• **STATED EXERCISE**: Copy the items beginning at the line that has "Task: Toggle the 1M monthly interval" and ending after the line that has "Looking at the", leaving out the pictures. Can you reproduce those lines word for word?

───── DATA FOR THIS TASK ─────

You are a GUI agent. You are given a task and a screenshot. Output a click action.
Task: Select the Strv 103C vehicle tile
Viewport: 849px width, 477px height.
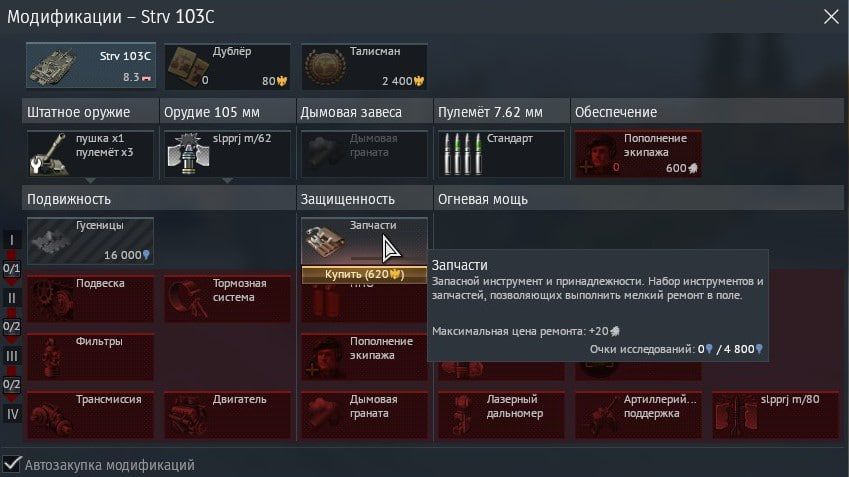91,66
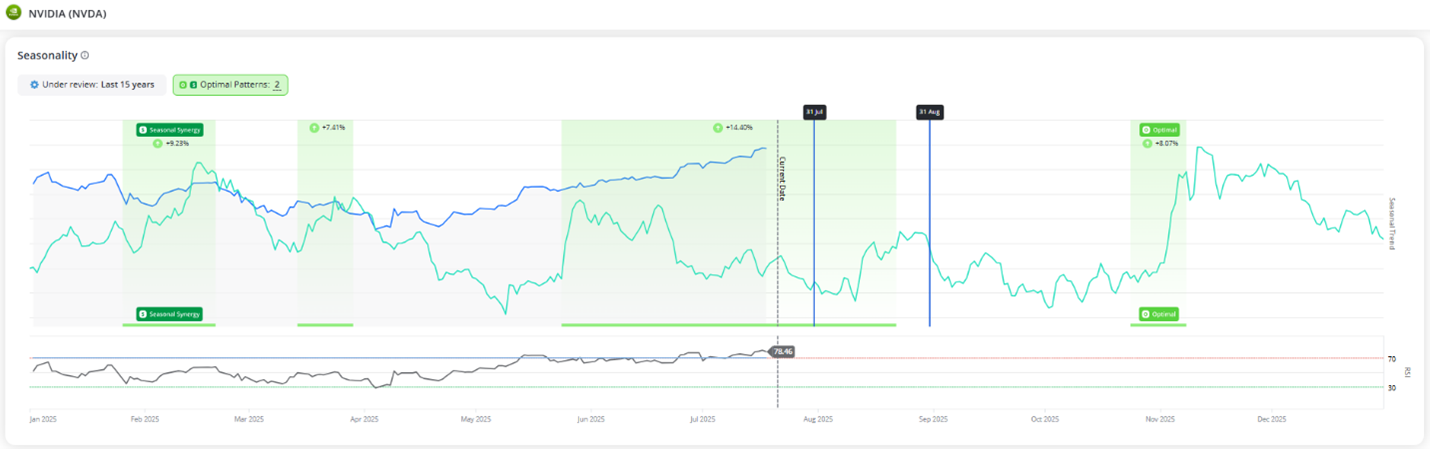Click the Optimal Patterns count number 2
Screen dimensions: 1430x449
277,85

─────
───── DATA FOR THIS TASK ─────

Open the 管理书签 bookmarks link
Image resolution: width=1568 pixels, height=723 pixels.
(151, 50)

─────
───── DATA FOR THIS TASK ─────

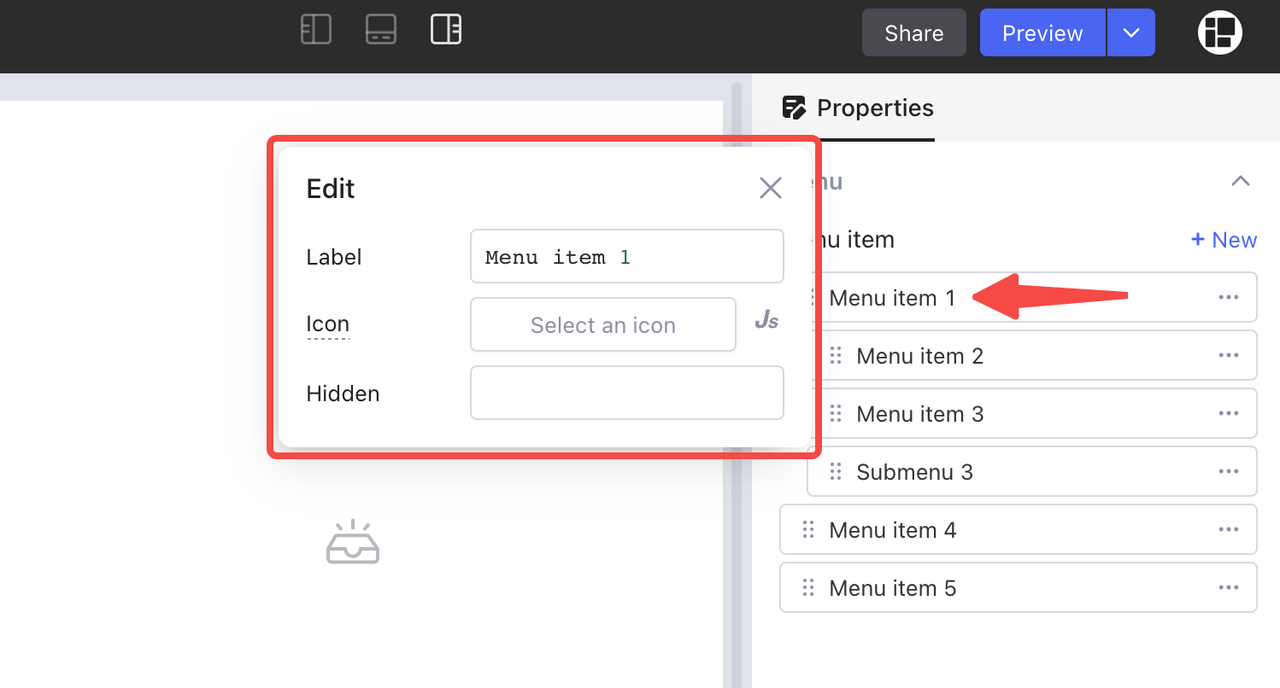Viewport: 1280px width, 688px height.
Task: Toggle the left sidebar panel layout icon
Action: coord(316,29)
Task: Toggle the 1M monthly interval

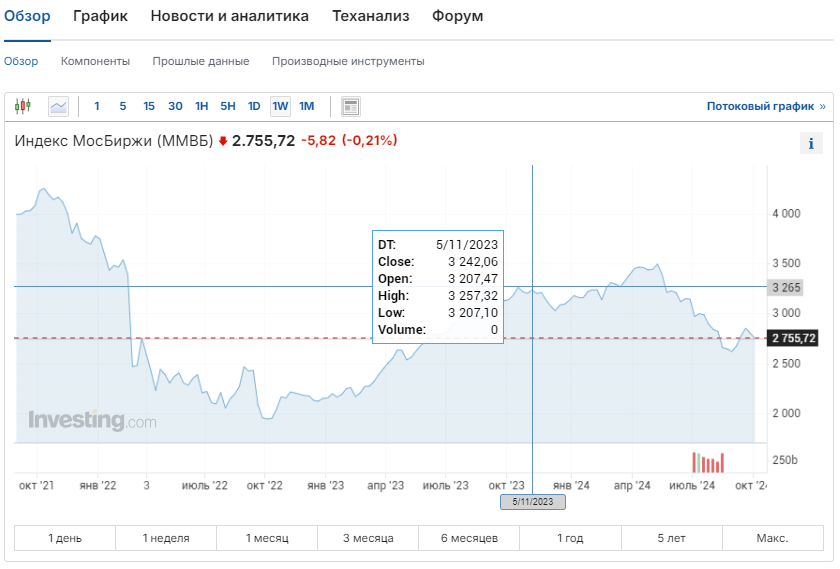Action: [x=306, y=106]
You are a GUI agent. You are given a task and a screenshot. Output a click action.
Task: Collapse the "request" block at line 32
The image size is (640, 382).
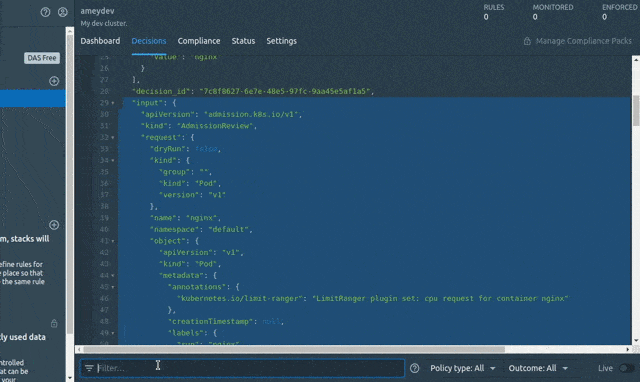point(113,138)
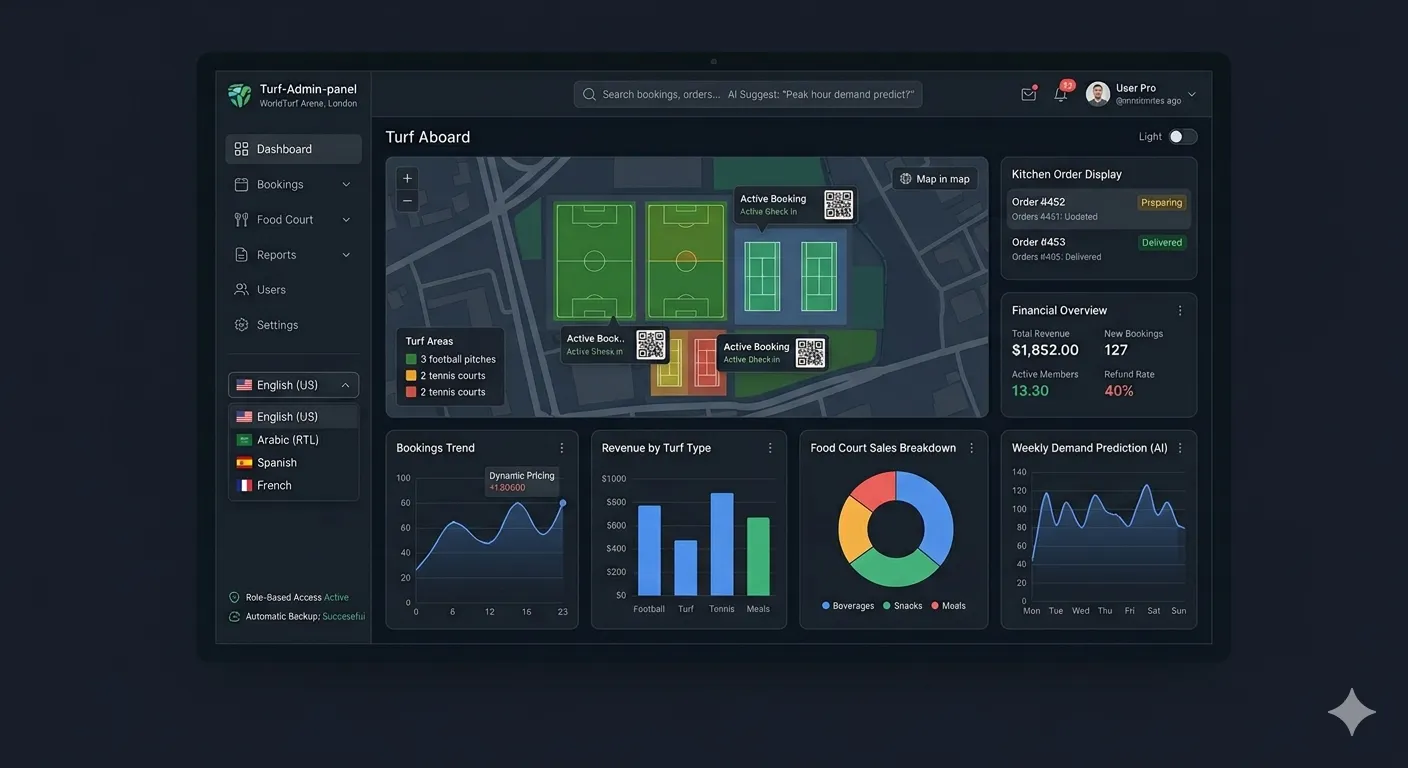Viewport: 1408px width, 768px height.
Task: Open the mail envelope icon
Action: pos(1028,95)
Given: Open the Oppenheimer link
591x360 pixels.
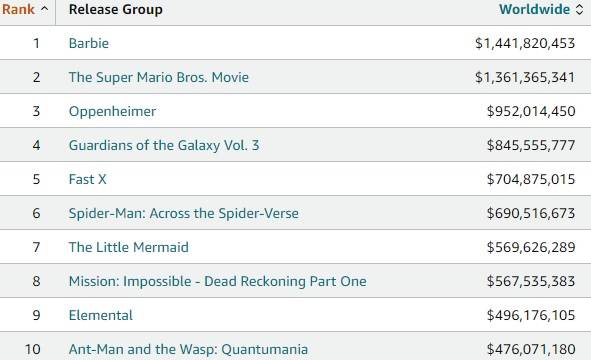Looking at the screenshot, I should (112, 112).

─────

• **REPLY TO THE TASK**:
Task: Toggle the 1M monthly interval

Action: [x=306, y=106]
You are a GUI agent. You are given a task and a screenshot. Output a click action.
Task: Collapse the "request" block at line 32
The image size is (640, 382).
point(113,138)
Viewport: 1408px width, 768px height.
Task: Open the mail envelope icon
Action: pos(1028,95)
Given: Open the Oppenheimer link
591x360 pixels.
Looking at the screenshot, I should (112, 112).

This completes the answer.